Even a few months ago, it would have been hard to imagine the FBI and FSB helping each other so openly. The political atmosphere between their two countries has recently become so combative that it has poisoned relations between the special services. In January, Moscow even pulled out of an 11-year-old agreement between the U.S. and Russia to cooperate on issues of law enforcement and security. Some channels did remain open, as became clear after the Boston Marathon bombings, but their usefulness was apparently stilted by a lack of follow-through.

(MORE: U.S. Team Speaking to Suspects’ Parents in Russia)

On April 19, the FBI revealed that it had received information from a “foreign government” that Tamerlan Tsarnaev, the prime suspect in the bombings who was killed in a shootout with police on Friday, had links to religious extremists. (On April 24, Republican Senator Saxby Chambliss claimed the Russians had approached the U.S. twice in 2011 regarding Tsarnaev.) TIME’s sources in the security services in Dagestan confirmed that this information came from the FSB. Local agents had flagged Tsarnaev as a potential extremist in 2011 after he attended services at a mosque in Makhachkala where suspected terrorists have been known to congregate.

The FBI looked into the claims but found no signs that Tsarnaev was linked to terrorism. “The FBI requested but did not receive more specific or additional information from the foreign government,” the agency said in its statement. TIME’s security source in Makhachkala, who specializes in religious radicalism in Dagestan, said he was not senior enough to know the details of the back-and-forth of these transnational communiqués, which are usually conducted through the FSB’s federal headquarters. “There was a request passed along for more information,” he said. But he was not aware of a similar request being sent back from the FBI to the FSB. “That would have been through Moscow, so I don’t know.” The fact that such information did not seem to reach agents working on the ground is itself an indication of the overly bureaucratized and slow nature of this process.

Andrei Soldatov, an expert and author on the Russian security services in Moscow, said the FSB does not seem to have opened a two-way line of communication with the FBI on the Tsarnaev case. “In the case of Tsarnaev, that seems to have been a request. It was not an invitation. It said, Hey, I want to get information from you,” says Soldatov. Its failure to lead to more robust cooperation is perhaps a sign of the times. Several scandals, as well as a gradual erosion of trust, have broken many of the links the FSB and FBI maintained a decade ago.

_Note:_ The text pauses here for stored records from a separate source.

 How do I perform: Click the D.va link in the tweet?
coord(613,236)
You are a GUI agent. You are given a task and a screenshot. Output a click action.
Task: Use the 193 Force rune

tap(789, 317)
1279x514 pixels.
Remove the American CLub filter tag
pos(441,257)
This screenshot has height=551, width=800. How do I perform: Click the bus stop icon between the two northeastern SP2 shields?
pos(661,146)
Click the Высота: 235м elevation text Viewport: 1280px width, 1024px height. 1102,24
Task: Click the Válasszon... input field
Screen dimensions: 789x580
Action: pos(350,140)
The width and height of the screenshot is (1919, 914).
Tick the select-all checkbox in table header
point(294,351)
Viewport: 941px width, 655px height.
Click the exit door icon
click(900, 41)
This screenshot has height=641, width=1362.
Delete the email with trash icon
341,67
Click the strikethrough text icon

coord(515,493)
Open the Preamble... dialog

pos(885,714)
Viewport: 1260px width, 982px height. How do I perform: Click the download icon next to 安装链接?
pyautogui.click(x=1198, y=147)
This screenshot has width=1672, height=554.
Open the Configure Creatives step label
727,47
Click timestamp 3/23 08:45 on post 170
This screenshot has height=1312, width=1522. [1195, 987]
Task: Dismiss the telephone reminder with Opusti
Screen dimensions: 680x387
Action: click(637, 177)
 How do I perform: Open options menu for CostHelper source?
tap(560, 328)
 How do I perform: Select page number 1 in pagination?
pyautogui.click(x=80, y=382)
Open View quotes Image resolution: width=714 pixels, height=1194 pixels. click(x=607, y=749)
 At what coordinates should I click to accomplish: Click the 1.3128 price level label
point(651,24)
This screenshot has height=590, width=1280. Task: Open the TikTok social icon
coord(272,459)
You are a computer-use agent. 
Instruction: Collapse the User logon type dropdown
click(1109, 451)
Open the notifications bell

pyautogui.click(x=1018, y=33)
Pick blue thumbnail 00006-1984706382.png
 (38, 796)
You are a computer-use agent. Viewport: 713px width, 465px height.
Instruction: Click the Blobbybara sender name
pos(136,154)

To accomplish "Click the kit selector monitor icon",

The good old days of that relationship date back to 2003, when the agencies worked together on a sting operation to capture a suspected arms dealer named Hemant Lakhani, a British citizen of Indian origin. A group of Russian agents, posing as disgruntled military officers, provided Lakhani with a set of surface-to-air missiles, which he then attempted to sell to a group of FBI agents pretending to be Somali terrorists. Before handing the missiles over to Lakhani, the Russians had disarmed them, and when Lakhani attempted to sell these Russian duds to undercover FBI agents, he was arrested and later convicted for attempting to provide material support to terrorists. The effort was trumpeted by U.S. officials as an “incredible triumph” in the war on terror.